**Supplied entries**
★ ★ ★ ★ ★
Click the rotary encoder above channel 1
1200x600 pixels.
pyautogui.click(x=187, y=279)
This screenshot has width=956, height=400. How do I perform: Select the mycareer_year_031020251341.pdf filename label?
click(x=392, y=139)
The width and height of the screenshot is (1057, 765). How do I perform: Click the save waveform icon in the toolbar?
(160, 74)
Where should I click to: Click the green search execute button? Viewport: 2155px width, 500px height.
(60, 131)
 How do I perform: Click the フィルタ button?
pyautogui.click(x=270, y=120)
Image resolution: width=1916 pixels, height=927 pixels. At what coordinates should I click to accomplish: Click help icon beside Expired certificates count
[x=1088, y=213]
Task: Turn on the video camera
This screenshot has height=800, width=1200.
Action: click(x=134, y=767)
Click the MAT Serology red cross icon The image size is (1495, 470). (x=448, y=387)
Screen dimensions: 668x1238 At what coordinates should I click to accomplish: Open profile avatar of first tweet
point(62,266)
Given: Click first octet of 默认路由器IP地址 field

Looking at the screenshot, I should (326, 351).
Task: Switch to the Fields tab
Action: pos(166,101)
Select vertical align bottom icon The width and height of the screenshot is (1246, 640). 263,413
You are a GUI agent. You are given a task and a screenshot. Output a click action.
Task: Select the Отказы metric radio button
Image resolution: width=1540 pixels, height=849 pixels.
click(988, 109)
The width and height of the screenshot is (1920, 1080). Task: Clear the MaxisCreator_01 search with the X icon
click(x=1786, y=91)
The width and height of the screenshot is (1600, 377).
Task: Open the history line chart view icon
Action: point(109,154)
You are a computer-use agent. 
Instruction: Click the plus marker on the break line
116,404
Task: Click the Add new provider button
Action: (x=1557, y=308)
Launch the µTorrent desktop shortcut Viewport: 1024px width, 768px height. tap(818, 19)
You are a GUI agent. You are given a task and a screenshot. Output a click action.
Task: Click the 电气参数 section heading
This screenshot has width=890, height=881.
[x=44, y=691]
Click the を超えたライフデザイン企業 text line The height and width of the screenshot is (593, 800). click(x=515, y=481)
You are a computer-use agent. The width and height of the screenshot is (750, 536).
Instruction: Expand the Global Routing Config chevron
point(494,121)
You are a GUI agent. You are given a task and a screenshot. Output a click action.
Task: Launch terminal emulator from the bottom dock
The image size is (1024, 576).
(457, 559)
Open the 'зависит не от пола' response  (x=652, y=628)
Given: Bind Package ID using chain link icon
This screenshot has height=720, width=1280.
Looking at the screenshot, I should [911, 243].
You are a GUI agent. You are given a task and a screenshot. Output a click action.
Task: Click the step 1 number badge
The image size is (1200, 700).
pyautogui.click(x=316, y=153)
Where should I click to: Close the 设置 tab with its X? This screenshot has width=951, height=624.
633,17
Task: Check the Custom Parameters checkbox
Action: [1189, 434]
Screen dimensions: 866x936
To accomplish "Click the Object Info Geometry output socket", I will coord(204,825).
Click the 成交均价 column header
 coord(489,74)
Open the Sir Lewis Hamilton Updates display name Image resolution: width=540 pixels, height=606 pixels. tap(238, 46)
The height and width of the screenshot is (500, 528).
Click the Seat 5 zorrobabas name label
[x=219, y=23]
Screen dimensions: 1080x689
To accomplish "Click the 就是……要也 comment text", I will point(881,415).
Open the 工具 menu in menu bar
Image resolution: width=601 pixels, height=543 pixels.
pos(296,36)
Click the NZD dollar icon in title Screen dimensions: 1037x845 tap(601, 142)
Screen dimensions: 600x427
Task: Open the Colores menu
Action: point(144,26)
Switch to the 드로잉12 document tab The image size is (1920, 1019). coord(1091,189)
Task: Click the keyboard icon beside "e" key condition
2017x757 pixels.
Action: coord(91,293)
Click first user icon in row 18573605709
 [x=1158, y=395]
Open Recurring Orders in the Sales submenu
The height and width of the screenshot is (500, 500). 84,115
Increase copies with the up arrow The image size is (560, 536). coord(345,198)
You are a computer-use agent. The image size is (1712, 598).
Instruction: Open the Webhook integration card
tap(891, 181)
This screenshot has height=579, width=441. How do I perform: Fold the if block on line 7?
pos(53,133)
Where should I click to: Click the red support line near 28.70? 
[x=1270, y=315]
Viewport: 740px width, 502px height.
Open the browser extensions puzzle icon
★ ★ ★ ★ ★
**What you should do**
What do the lines from the one with "Click first user icon in row 18573605709" through the last line of the entries say? Print them word for word, both ends included, and nothing else.

**Worked solution**
Click first user icon in row 18573605709
 [x=1158, y=395]
Open Recurring Orders in the Sales submenu
The height and width of the screenshot is (500, 500). 84,115
Increase copies with the up arrow The image size is (560, 536). coord(345,198)
You are a computer-use agent. The image size is (1712, 598).
Instruction: Open the Webhook integration card
tap(891, 181)
This screenshot has height=579, width=441. How do I perform: Fold the if block on line 7?
pos(53,133)
Where should I click to: Click the red support line near 28.70? 
[x=1270, y=315]
Viewport: 740px width, 502px height.
Open the browser extensions puzzle icon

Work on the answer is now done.